• WHAT NEEDS TO BE DONE:
From the entries below, output the line with "You are a computer-use agent. This" and each following line up to and including the line with "Click the rocket instant delivery icon", exactly as written.

Items from a data source
────
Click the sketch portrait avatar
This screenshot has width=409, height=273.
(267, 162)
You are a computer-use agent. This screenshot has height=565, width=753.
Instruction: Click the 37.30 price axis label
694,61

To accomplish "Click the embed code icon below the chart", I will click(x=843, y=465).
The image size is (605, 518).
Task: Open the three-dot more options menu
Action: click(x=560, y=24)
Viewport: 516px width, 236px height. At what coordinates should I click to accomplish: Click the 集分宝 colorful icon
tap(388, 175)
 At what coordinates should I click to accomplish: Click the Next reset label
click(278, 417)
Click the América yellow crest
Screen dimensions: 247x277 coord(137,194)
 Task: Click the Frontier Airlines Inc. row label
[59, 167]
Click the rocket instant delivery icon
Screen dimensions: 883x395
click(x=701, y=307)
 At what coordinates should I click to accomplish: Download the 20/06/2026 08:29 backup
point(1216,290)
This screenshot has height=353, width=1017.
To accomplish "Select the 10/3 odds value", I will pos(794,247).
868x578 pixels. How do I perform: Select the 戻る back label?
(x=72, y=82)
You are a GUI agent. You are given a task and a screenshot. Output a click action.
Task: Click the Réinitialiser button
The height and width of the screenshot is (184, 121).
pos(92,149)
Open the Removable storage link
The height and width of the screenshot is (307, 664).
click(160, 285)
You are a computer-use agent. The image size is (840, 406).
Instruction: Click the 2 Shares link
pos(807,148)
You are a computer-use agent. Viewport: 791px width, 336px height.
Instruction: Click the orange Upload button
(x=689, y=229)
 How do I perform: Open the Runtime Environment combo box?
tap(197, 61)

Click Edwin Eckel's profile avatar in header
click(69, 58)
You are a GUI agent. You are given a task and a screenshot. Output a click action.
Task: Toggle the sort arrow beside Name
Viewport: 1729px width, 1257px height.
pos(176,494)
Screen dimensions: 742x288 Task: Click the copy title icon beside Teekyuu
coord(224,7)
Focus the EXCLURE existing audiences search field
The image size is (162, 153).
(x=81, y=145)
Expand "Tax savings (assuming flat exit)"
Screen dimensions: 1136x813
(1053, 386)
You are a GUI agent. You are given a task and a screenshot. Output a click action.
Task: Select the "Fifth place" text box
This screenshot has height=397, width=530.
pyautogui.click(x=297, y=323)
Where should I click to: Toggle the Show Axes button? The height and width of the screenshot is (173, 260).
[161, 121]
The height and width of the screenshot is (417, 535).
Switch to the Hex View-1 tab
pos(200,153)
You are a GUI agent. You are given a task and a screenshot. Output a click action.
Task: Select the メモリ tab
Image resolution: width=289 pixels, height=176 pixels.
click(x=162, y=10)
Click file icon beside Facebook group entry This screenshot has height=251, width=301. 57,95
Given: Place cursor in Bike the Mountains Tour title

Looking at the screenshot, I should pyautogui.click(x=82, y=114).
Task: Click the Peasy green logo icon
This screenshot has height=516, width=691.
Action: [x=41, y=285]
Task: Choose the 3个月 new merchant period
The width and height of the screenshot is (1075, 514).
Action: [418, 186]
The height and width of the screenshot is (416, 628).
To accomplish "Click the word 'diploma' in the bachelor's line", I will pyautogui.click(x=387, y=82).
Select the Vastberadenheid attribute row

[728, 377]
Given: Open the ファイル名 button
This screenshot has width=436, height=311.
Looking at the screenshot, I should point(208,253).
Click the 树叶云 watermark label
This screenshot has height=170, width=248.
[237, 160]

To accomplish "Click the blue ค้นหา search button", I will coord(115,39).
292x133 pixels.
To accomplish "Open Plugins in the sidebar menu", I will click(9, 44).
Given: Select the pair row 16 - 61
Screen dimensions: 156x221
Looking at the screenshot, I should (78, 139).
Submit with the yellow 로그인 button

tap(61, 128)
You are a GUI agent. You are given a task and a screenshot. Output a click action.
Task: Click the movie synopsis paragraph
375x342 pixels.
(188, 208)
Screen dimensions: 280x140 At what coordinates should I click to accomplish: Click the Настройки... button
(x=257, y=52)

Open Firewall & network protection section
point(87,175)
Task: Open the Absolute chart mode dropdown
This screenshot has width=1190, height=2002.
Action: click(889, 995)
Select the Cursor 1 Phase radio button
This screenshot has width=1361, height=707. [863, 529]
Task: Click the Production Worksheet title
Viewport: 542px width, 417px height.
────
• ANSWER TO THIS PROBLEM:
You are a computer-use agent. This screenshot has height=565, width=753.
Instruction: Click the 37.30 price axis label
694,61

To accomplish "Click the embed code icon below the chart", I will click(x=843, y=465).
The image size is (605, 518).
Task: Open the three-dot more options menu
Action: click(x=560, y=24)
Viewport: 516px width, 236px height. At what coordinates should I click to accomplish: Click the 集分宝 colorful icon
tap(388, 175)
 At what coordinates should I click to accomplish: Click the Next reset label
click(278, 417)
Click the América yellow crest
Screen dimensions: 247x277 coord(137,194)
 Task: Click the Frontier Airlines Inc. row label
[59, 167]
Click the rocket instant delivery icon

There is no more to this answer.